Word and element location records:
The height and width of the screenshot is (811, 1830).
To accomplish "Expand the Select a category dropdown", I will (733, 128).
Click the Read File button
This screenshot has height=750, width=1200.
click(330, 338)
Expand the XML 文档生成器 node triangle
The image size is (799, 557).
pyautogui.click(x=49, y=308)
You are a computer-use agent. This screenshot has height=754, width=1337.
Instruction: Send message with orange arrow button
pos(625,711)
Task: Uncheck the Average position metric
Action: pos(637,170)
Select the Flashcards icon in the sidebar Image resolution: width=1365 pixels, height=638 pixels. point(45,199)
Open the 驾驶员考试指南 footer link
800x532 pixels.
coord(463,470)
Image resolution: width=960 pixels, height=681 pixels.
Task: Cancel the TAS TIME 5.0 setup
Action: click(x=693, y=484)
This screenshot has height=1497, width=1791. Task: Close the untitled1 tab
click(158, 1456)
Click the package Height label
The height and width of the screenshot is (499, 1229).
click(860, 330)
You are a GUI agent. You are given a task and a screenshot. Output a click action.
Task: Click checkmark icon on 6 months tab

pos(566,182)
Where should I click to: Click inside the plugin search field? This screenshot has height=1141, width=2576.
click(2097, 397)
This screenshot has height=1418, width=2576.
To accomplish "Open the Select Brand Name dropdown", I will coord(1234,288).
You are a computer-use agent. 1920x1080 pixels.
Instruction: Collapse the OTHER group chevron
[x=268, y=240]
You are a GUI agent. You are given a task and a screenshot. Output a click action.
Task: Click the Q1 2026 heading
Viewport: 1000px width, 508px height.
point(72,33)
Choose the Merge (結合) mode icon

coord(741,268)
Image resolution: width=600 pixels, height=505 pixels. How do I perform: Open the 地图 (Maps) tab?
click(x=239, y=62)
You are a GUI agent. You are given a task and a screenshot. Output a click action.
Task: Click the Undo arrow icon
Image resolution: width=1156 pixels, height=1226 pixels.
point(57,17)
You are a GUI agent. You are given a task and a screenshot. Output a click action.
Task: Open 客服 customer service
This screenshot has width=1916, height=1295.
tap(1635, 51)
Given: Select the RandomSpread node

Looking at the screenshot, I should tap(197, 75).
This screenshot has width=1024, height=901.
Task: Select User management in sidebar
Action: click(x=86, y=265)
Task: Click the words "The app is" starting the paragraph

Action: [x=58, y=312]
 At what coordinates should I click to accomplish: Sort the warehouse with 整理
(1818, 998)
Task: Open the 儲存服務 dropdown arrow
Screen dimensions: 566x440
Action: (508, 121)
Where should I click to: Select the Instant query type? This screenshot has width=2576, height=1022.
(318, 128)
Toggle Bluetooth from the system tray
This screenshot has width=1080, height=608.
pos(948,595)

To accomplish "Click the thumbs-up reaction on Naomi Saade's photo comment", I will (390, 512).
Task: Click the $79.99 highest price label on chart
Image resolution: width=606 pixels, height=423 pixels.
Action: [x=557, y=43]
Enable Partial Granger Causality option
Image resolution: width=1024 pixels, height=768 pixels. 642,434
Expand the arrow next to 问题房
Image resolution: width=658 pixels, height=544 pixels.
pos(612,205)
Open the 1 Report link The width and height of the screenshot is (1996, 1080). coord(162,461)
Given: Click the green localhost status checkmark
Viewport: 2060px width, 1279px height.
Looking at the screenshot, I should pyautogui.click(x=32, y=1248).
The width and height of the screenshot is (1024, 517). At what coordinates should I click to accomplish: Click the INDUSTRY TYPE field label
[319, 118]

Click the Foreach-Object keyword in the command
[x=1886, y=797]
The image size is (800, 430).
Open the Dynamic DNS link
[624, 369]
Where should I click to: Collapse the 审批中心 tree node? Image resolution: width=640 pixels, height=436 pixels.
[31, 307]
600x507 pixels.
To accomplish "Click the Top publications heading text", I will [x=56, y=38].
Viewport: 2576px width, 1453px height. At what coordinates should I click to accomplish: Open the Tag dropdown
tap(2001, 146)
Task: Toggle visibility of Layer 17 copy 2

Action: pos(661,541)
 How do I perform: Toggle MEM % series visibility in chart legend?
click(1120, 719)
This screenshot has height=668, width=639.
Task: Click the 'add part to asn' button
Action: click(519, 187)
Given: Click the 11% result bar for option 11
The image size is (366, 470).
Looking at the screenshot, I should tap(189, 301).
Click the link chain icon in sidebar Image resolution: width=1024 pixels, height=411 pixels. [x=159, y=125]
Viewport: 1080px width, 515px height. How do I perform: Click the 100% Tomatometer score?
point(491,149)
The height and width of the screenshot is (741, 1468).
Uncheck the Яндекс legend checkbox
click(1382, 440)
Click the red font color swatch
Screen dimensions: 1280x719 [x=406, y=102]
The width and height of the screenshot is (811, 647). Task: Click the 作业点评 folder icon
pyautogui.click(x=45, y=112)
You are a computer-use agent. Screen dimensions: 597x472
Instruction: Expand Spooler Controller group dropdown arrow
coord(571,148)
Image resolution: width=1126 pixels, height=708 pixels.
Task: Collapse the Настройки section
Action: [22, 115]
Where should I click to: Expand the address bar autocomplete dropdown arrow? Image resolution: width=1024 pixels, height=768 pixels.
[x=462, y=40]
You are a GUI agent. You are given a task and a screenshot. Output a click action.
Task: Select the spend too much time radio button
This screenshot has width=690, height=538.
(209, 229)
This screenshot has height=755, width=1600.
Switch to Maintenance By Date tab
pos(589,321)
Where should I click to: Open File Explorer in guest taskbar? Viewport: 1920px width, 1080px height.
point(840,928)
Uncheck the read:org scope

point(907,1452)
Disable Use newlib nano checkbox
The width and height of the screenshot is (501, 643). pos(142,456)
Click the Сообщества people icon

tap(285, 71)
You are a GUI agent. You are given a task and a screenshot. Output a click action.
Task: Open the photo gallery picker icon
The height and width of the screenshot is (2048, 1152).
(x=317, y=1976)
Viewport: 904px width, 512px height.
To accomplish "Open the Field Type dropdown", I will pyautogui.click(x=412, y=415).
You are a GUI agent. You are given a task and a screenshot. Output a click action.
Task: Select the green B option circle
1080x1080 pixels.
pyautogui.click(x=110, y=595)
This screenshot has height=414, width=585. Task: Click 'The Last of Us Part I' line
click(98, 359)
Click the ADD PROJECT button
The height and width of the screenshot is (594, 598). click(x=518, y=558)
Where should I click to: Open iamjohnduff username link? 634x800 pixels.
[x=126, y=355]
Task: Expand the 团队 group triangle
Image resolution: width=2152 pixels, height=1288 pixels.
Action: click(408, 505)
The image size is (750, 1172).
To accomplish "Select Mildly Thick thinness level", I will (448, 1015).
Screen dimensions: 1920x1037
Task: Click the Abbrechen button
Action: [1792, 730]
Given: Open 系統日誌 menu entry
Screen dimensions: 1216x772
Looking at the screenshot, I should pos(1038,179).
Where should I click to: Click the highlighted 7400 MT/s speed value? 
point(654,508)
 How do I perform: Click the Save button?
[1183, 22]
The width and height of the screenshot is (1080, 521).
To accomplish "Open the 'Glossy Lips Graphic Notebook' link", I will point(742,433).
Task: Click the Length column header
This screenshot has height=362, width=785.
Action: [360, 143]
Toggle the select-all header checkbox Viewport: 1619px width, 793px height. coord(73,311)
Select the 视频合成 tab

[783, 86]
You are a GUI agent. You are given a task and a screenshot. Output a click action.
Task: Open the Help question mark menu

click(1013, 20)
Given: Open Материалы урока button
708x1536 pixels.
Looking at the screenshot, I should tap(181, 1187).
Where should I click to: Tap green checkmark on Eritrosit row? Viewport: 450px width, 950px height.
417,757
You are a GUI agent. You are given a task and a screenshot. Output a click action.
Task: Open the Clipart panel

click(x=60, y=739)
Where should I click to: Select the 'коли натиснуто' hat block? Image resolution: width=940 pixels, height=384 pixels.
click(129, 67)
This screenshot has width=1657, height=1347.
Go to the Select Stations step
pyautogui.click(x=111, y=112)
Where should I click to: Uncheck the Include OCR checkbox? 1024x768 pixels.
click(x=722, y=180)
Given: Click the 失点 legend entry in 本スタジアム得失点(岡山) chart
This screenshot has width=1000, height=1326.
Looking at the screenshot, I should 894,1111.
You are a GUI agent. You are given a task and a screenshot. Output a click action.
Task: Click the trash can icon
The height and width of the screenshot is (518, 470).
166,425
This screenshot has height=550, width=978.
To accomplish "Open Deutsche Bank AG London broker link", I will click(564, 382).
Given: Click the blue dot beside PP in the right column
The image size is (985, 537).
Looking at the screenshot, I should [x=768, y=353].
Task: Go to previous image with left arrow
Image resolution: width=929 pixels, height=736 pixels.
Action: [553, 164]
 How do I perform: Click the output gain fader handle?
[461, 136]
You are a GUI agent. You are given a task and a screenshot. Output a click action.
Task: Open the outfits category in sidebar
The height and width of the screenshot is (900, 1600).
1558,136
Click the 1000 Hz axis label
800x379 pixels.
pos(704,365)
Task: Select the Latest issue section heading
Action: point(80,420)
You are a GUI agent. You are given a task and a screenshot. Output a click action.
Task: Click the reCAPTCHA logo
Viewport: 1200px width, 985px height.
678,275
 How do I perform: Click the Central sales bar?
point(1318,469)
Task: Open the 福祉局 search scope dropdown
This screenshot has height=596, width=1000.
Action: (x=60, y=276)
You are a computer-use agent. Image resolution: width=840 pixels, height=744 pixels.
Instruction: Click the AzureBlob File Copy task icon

■ EXERCISE:
Please repeat the data word for word, beginning at its first line and stopping after the line that contains "pos(566,182)".

■ ANSWER IN FULL:
The height and width of the screenshot is (811, 1830).
To accomplish "Expand the Select a category dropdown", I will (733, 128).
Click the Read File button
This screenshot has height=750, width=1200.
click(330, 338)
Expand the XML 文档生成器 node triangle
The image size is (799, 557).
pyautogui.click(x=49, y=308)
You are a computer-use agent. This screenshot has height=754, width=1337.
Instruction: Send message with orange arrow button
pos(625,711)
Task: Uncheck the Average position metric
Action: pos(637,170)
Select the Flashcards icon in the sidebar Image resolution: width=1365 pixels, height=638 pixels. point(45,199)
Open the 驾驶员考试指南 footer link
800x532 pixels.
coord(463,470)
Image resolution: width=960 pixels, height=681 pixels.
Task: Cancel the TAS TIME 5.0 setup
Action: click(x=693, y=484)
This screenshot has height=1497, width=1791. Task: Close the untitled1 tab
click(158, 1456)
Click the package Height label
The height and width of the screenshot is (499, 1229).
click(860, 330)
You are a GUI agent. You are given a task and a screenshot. Output a click action.
Task: Click checkmark icon on 6 months tab

pos(566,182)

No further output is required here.